Error in tests when test_trainer is run before test_trainer_distributed

Unit and integration tests currently needs to be run with pytest tests/test_gaudi_configuration.py tests/test_trainer_distributed.py tests/test_trainer.py. If not, for instance with pytests tests/ , test_trainer will be executed before test_trainer_distributed and the latter will fail without any error message.

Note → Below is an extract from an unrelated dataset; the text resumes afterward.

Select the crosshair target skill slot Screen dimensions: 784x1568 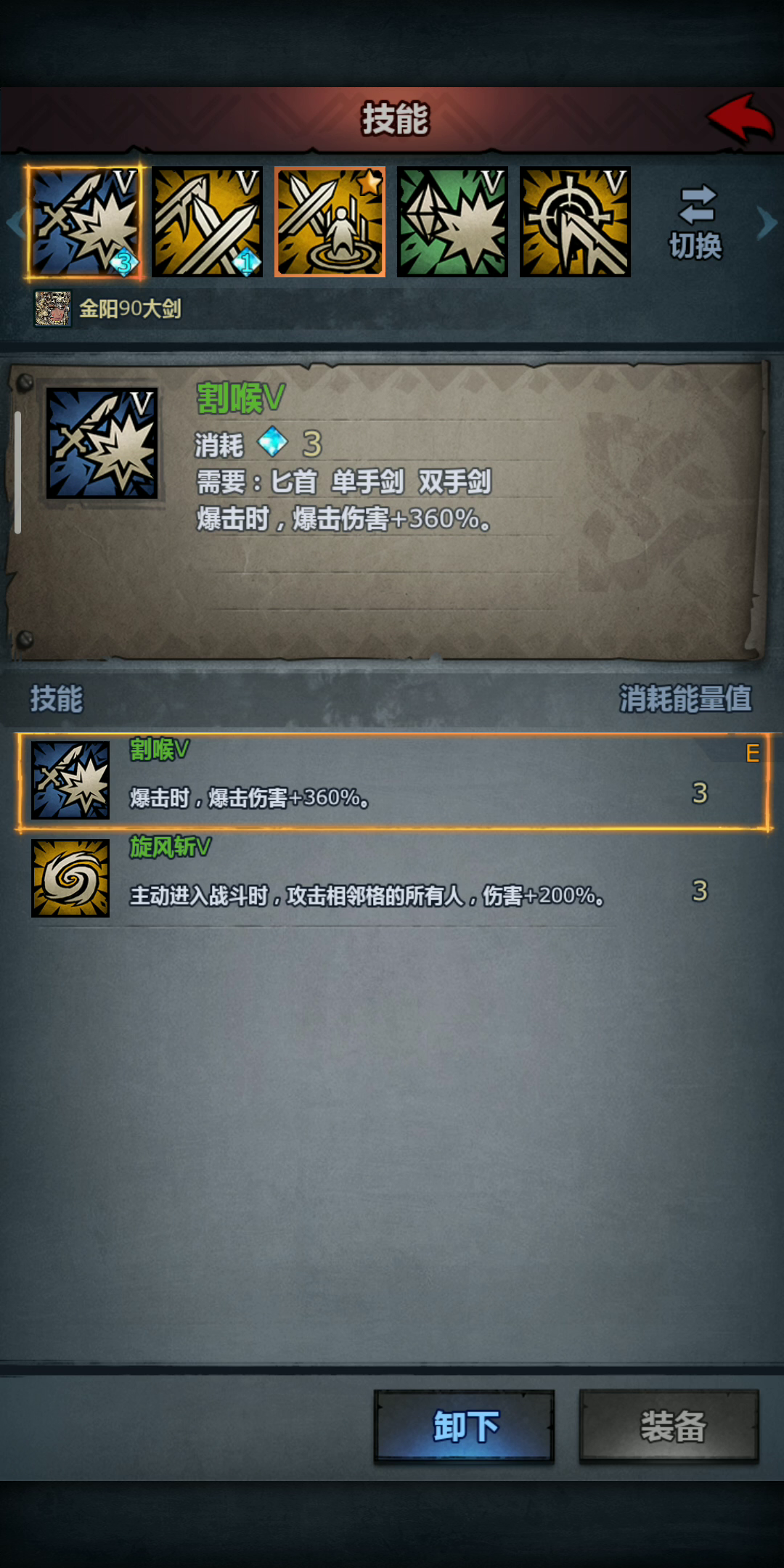pyautogui.click(x=575, y=222)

The following code snippet in training_args.py should actually not be executed in single-card mode and is responsible for this error:

try:
  global mpi_comm
  from mpi4py import MPI

  mpi_comm = MPI.COMM_WORLD
  world_size = mpi_comm.Get_size()
  if world_size > 1:
      rank = mpi_comm.Get_rank()
      self.local_rank = rank
  else:
      raise ("Single MPI process")
except Exception as e:
  logger.info("Single node run")

However, even when this is corrected, I still get the following error:

Traceback (most recent call last):
  File "/root/shared/optimum-habana/tests/test_trainer_distributed.py", line 117, in <module>
    trainer = GaudiTrainer(
  File "/usr/local/lib/python3.8/dist-packages/optimum/habana/trainer.py", line 118, in __init__
    super().__init__(
  File "/usr/local/lib/python3.8/dist-packages/transformers/trainer.py", line 382, in __init__
    self._move_model_to_device(model, args.device)
  File "/usr/local/lib/python3.8/dist-packages/transformers/trainer.py", line 548, in _move_model_to_device
    model = model.to(device)
  File "/usr/local/lib/python3.8/dist-packages/torch/nn/modules/module.py", line 899, in to
    return self._apply(convert)
  File "/usr/local/lib/python3.8/dist-packages/torch/nn/modules/module.py", line 570, in _apply
    module._apply(fn)
  File "/usr/local/lib/python3.8/dist-packages/torch/nn/modules/module.py", line 593, in _apply
    param_applied = fn(param)
  File "/usr/local/lib/python3.8/dist-packages/torch/nn/modules/module.py", line 897, in convert
    return t.to(device, dtype if t.is_floating_point() or t.is_complex() else None, non_blocking)
RuntimeError: Device acquire failed.

I think this is due to the fact that one process may still be running on a HPU when Torch tries to acquire devices.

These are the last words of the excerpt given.